Posted by Doug Turetsky, March 6, 2009
When Mayor Michael Bloomberg released his budget plan in January, many observers were scratching their heads over one number in particular: $200 million in pension savings. That’s the amount the Mayor said the city would save in the next fiscal year alone if a new pension arrangement first proposed by Governor David Paterson was approved in Albany.
This so-called Tier V would require newly hired city employees to pay more into the pension system than current workers and make the new hires work longer before they become eligible to retire with full benefits, among other changes designed to lower public pension costs. Given that these changes would only apply to new municipal workers and that the city’s current budget malaise makes it unlikely there will be many of them in the near future, the Mayor’s savings estimate seemed very high.

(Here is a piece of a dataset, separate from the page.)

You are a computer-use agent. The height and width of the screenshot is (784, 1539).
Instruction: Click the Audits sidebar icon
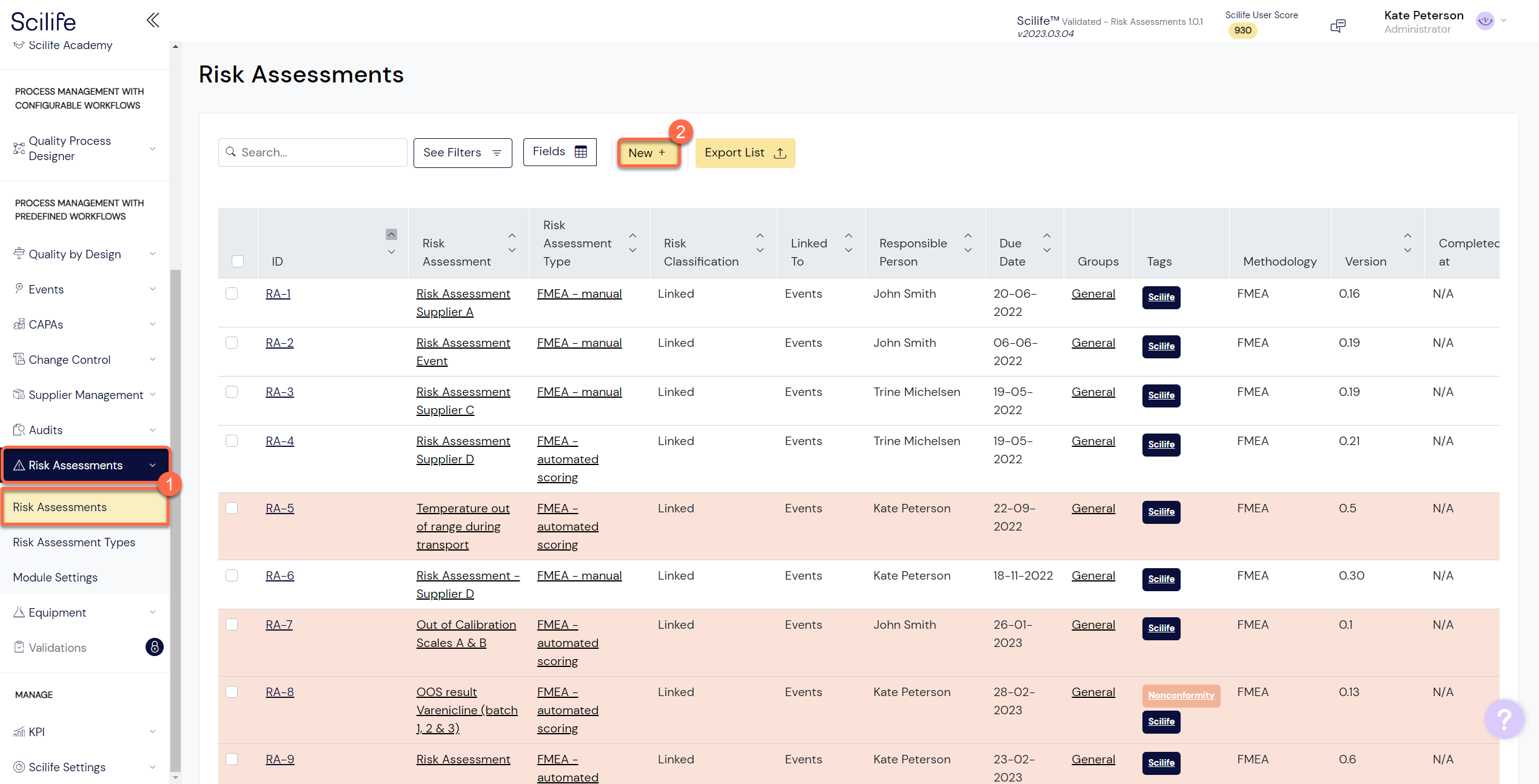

It appears that the savings number in the Mayor’s Preliminary Budget is inconsistent with other estimates provided by the Bloomberg Administration. A Memorandum of Support of the Tier V proposal for city uniformed employees—police, firefighters, correction officers, and sanitation workers—based on information submitted by the Bloomberg Administration to the state Legislature cites much lower estimated savings. The memo says, “This bill will result in savings to New York City of approximately $25 million in the year after enactment. Savings would increase by approximately $25 million per year as new employees are hired, such that the annual savings will be $500 million in 20 years.”
So maybe most of the savings will come from the rest of the city’s workforce, including teachers and other civilian employees? A memo from the Mayor’s budget office to the state’s budget office puts that supposition to rest. Sent last January 9—just 21 days before the Mayor presented his Preliminary Budget—the memo estimated that savings from a new pension tier for teachers and civilian workers would be $10 million in the first year and grow by $10 million annually in subsequent years and reach $200 million in 20 years.
So how does a combined estimate of $35 million in first year savings morph into $200 million? It seems the Bloomberg Administration is hoping to get an agreement to “frontload” some of the expected savings by taking the average over a relatively long term and applying it annually rather than allow it to accrue on a year-by-year basis as current employees retire and new employees with lower pension costs for the city are hired.
Why the Mayor would want to do this is a matter for conjecture. But one thing is clear: whatever its longer term fiscal merits, a Tier V wouldn’t really save $200 million in 2010.